MF 03 approved

Medfields monitoring study approved by the Swedish FDA and Ethics Board

The development of Strokefinder continues. Now as a supervisory Strokefinder (“stroke hat”) for TIA patients, whose study now is approved. The clinical study MF 03 is scheduled to start immediately after MF 02 ends at the end of september. In MF 03 the R10 system will be used with a hat adapted for monitoring. The study focuses on the monitoring of TIA patients at night and patients receiving anticoagulant treatment during the day.

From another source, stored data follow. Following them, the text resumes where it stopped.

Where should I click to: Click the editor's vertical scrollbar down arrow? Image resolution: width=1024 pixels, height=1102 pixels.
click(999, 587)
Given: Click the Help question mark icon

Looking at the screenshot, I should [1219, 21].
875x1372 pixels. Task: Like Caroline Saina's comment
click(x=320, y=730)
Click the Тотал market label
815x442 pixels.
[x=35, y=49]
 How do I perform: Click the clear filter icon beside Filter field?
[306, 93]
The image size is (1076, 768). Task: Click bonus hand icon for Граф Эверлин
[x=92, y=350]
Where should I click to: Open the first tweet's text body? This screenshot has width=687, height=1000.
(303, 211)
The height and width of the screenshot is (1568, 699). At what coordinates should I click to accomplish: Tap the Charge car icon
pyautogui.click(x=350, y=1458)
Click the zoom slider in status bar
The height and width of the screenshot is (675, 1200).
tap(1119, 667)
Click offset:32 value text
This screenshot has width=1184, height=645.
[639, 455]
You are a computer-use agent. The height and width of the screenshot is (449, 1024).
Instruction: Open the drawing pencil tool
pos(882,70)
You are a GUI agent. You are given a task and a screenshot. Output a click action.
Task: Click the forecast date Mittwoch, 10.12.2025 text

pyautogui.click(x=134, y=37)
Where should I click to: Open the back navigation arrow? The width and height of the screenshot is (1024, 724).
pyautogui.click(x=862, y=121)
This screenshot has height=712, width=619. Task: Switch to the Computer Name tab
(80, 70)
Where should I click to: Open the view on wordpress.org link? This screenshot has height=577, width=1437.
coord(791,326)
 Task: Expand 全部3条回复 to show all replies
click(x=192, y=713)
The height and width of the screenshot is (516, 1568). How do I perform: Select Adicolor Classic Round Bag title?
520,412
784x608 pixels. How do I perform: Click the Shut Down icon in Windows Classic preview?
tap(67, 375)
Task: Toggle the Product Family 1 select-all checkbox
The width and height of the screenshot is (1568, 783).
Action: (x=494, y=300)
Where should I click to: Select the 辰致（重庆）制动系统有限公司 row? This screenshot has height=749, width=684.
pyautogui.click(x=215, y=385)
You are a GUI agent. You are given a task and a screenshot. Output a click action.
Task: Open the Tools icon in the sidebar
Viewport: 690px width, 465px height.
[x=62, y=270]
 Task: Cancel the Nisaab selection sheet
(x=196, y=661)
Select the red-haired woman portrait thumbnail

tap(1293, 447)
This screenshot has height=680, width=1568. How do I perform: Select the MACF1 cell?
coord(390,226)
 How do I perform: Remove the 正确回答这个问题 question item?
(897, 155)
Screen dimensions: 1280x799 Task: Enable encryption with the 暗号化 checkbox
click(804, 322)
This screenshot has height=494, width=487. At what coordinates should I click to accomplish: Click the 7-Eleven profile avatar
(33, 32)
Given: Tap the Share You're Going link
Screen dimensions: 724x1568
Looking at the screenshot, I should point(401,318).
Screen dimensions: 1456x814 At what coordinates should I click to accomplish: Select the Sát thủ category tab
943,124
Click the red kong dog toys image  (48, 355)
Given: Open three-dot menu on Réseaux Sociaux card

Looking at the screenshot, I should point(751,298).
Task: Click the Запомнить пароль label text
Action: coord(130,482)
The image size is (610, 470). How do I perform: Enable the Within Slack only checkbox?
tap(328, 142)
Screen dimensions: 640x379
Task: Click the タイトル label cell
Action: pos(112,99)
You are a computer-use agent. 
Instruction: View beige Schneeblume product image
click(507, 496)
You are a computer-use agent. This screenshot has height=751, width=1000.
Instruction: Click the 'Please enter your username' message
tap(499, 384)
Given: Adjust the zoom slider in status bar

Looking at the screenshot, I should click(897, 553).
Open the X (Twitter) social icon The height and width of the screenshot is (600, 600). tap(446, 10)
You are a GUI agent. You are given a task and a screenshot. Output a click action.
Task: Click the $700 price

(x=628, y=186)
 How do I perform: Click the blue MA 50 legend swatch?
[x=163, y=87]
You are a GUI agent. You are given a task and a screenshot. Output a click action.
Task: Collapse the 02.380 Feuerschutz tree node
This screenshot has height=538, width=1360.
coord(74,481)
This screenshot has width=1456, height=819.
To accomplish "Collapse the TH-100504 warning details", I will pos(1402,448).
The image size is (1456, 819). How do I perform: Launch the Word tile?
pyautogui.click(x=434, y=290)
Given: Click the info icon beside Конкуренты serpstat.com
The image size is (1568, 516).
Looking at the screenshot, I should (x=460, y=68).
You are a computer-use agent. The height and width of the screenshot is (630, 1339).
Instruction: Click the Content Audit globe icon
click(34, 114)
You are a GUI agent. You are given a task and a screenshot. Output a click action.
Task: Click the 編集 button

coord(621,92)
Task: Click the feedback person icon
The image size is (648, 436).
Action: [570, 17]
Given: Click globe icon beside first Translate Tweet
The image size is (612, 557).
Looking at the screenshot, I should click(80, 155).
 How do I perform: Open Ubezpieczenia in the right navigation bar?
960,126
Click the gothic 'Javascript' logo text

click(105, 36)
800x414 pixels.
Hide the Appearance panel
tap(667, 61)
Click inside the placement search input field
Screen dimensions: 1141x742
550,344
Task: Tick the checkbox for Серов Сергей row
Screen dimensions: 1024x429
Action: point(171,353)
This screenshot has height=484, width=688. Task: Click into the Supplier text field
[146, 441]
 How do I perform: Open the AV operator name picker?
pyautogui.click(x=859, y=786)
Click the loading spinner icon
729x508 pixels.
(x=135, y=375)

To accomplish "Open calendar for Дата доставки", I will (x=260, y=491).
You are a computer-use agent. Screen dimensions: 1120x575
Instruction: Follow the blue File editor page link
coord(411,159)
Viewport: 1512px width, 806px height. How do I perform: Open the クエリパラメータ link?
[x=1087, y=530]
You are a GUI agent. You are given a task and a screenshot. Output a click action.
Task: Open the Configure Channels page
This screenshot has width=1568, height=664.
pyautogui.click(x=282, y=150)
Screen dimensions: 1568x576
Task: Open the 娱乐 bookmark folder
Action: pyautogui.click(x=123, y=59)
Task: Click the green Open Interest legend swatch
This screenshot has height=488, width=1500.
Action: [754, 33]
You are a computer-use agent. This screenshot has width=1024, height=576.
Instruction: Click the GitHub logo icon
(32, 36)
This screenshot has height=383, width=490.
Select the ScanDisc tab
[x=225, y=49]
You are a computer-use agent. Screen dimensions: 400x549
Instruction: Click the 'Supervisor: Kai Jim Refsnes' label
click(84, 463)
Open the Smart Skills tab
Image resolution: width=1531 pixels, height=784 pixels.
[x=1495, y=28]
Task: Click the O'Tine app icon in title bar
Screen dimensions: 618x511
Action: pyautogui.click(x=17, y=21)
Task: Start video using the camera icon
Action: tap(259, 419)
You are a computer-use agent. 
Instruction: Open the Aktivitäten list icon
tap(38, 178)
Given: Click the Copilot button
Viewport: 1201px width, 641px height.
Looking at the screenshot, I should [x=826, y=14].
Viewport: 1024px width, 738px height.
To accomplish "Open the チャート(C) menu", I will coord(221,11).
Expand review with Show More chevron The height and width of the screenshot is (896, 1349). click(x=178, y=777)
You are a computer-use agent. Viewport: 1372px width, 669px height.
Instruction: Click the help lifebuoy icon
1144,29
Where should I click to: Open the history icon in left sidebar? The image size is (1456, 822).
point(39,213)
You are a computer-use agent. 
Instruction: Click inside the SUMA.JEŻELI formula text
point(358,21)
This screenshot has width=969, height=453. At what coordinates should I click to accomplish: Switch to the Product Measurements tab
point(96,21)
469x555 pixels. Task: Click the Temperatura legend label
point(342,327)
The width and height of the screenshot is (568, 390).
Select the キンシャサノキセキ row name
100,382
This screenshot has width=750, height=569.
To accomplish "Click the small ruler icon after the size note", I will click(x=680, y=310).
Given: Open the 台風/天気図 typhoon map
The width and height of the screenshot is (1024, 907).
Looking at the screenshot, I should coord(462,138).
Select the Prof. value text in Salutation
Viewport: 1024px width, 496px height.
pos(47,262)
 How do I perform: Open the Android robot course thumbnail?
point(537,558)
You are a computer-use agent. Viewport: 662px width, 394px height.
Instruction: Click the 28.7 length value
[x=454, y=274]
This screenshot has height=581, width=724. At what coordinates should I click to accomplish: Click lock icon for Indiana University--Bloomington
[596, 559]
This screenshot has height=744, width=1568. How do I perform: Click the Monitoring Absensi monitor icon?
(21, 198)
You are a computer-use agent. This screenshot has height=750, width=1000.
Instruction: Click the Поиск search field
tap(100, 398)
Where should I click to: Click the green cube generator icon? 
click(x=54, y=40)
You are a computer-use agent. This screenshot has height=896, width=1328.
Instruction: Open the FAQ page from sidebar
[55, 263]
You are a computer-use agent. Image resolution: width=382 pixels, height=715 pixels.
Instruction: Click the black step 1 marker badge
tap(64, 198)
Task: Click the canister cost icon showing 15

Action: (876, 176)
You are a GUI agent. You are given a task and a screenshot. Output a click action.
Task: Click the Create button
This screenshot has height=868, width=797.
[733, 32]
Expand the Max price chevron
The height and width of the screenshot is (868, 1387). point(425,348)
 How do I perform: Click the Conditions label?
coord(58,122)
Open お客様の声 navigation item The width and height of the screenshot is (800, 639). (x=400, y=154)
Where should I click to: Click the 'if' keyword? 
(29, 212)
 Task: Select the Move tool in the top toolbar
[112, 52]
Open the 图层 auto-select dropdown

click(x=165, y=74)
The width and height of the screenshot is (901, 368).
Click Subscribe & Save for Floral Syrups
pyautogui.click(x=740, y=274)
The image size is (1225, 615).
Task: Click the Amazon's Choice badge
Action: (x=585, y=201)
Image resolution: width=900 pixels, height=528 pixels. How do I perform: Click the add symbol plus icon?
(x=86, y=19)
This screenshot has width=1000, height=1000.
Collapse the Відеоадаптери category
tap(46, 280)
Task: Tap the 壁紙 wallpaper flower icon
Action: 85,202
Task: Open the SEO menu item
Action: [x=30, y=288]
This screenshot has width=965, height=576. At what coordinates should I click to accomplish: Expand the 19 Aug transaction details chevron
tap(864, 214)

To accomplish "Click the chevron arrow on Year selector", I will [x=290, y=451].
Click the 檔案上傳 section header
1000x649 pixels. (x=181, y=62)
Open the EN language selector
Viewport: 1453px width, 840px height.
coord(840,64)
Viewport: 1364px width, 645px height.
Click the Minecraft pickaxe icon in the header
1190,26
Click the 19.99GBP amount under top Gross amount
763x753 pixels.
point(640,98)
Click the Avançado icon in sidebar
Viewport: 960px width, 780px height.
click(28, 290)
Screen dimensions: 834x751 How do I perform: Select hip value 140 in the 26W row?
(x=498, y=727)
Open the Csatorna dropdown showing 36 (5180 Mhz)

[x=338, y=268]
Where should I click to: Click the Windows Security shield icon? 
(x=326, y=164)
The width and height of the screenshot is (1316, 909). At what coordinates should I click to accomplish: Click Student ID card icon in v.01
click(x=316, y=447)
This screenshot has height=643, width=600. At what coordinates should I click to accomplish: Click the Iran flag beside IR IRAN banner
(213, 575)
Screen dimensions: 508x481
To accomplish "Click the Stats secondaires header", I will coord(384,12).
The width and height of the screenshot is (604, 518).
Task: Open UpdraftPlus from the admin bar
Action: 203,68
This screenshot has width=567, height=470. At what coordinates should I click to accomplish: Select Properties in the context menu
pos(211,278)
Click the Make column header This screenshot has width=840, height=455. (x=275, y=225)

MF 03 is the first mulity-center study for Strokefinder, where Borås Hospital (SÄS) is included in the study together with Sahlgrenska University Hospital (SU). The study is expected to last 6-10 months depending on patient inclusion rate. In total, approximately 200 patients participate. MF 03 is now approved by both the Swedish FDA and the Ethics Board without comment.

Medfield Diagnostics first product Strokefinder R10 has been included in clinical trials for a long time at the Stroke Unit at Sahlgrenska University Hospital with promising results. The new supervisory Strokefinder is primarily developed for the monitoring of TIA patients. TIA (Trans Ischemic Attack) represent a high risk of stroke within the first days. Medfields “stroke hat” means that the patient can be monitored continuously at night without having to disturb the patient.

– MF 03 is interesting in two ways, says Patrik Dahlqvist, CEO of Medfield Diagnostics. First, it’s our first monitoring study of the hat, which will be the method of keeping the antennas in place in the future of our volume products. Not only is it our first multi-center study, which means we will have access to a much larger numbers of patient than before.

In Sweden 10 000 people are affected by TIA each year. 50 percent of all secondary stroke appears within two days after the first TIA symptoms. 10 percent of the victims suffer a full stroke within two days after a TIA. Today, patients with acute TIA identified is transported to the stroke unit for a rapid investigation with appropriate treatment as antihypertensive and anticoagulant medication is inserted followed by the monitoring of a stroke unit in 1-3 days.